第22話 顔を見て話したい

 私の反応を見て察したのか、坂田さんはそれ以上何も言わずにたこ焼きを食べる。そして少し経ったところで、なぜか声をひそめながらどこか目をキラキラさせて私に尋ねた。


「あの、蒼井さんと付き合うんですか?」


「ぶぼ」


 タコが喉に詰まるかと思った。慌てて飲み込み、息を整えてから声を出す。


「な、何ですかいきなり」


「公開告白、痺れちゃいました! あの後二人で帰宅したし、ついに、と」


「い、いやあ……なんか普通に送ってもらって別れちゃって? もしかして、私の立場を考えてああいう嘘をついてくれたのかなーなんて」

 

 私がそう言うと、坂田さんは目を丸くして首を横に振った。


「そんなわけないじゃないですか! いくら蒼井さんでも、そのために嘘なんかつかないと思います! え、でも何もなかったんですか……?」


「普通にさようなら、しました」


「でもあの、安西さんは蒼井さんのこと、好き……ですよね?」


 顔を覗き込まれてそう聞かれたので、つい顔が真っ赤になってしまった。その様子を見て、ふふっと坂田さんが笑う。


「やっぱり。結構前からそうだろうなーと思ってて、私熱が出たなんて言ってみたり」


「え!? ね、熱が出た時って、嘘だったんですか!?」


「あっ、ごめんなさい勝手に……あの頃から安西さん、蒼井さんをよく褒めてたりしてたから、好きなのかなあ、って思って」


 なんということだ! 私は蒼井さんと坂田さんをくっつけようと躍起になっていたのに、その坂田さんからくっつけようとされていたとは!


 私は箸をおいてテーブルに肘をつき、顔を覆った。


「いや、違うんです……あの時はそんなに意識していなくて。実は蒼井さんは坂田さんを好きだと思っていたので、私が途中で熱を出していなくなる予定だったんです……褒めたのも、蒼井さんを意識してもらいたくて」


「ええ!? な、なんでそんなことに!? 蒼井さんが私を? 絶対ありえないです!」


 坂田さんは首がもげそうなぐらいブンブンと強く振りながら叫んだ。私は大きくため息を漏らす。

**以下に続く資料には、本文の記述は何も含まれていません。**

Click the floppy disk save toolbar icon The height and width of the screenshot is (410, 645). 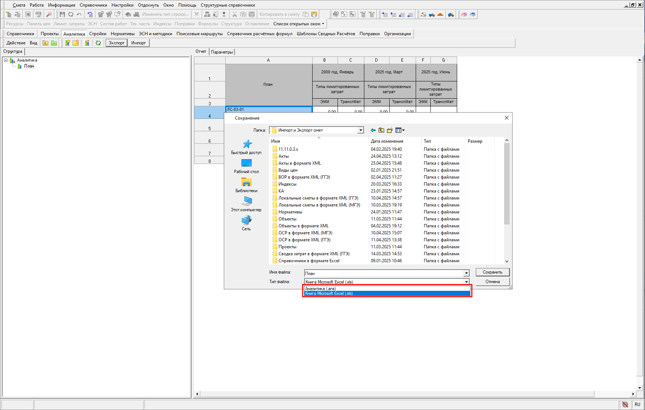tap(62, 14)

「そうかと思い込んでいたんです……思い込むだけならまだしも、応援したいとか馬鹿なことを思って……でも結局自分がハマってて馬鹿というか」


「両想いなんだから馬鹿じゃないですよ、凄くハッピーじゃないですか」


 きょとんとして坂田さんが言ったので、少し笑ってしまった。ハッピー、って言い方、可愛いな。


 だがすぐに表情を改め、真面目に尋ねる。


「あの……坂田さんは、その……お好きな方とかいらっしゃらないのかなあ、と」


 私の質問に、彼女は一瞬顔を赤くさせた。だがすぐに、意を決したようにか細い声で答えてくれる。


「ここだけの話にしておいてください……私なんかが無謀だと分かっているんですが、入った時から吉瀬さんに憧れている気持ちはあります……」


 ついに聞いてしまった坂田さんの本音に、私は変な声をあげて床に倒れこんだ。全身脱力、もう起き上がれない。

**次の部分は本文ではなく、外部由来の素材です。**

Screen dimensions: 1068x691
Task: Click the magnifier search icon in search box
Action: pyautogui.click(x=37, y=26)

……マジかあ、そうなのかあ。ヒロインとヒーローはやっぱりそうなるのか……。


 ていうか、やっぱり私ってめちゃくちゃ余計な事してたじゃないか。坂田さんは吉瀬さんが好きなのに、他の人と結ばせようとしていたなんて!


「安西さん? 大丈夫ですか?」


 倒れた私を心配するように覗き込んでくる坂田さん。私は無言のまま起き上がり、全身真っ白になってぼそぼそと話す。

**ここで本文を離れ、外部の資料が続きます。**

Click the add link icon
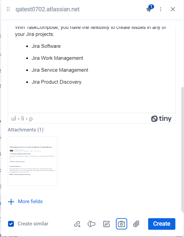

「そうだったんですね……まあ、吉瀬さんか蒼井さん、どちらかを好きなのかなあ、とは想像してたんですけど。気にしないでください、自分の単細胞に打ちひしがれているだけです。友達にも思い込み激しいポンコツって評価を得ているので」


「そ、そんな」


「私、お世辞じゃなくてお二人はすっごくお似合いだと思います。だから、上手く行けばいいなって思います!」


「あ、ありがとうございます。でも、今は両想いが確定した安西さんたちの方が優先では?」


 優しい声で正論を言われた私は、再び両手で顔を覆った。


「いや、本当かな? って思いが消えなくて……帰り道、何も変わった様子がなかったんですよ本当に!」


「待ってるだけでは? 安西さんから言えばいいんだと思います。言いましたが、気を遣ってそんな嘘をついたりするような人じゃないから、蒼井さんは本当に安西さんを好きなんだと思います」


 きっぱり言い切ったのを聞いて、単純にもそうなのだろうか、という思いになっている。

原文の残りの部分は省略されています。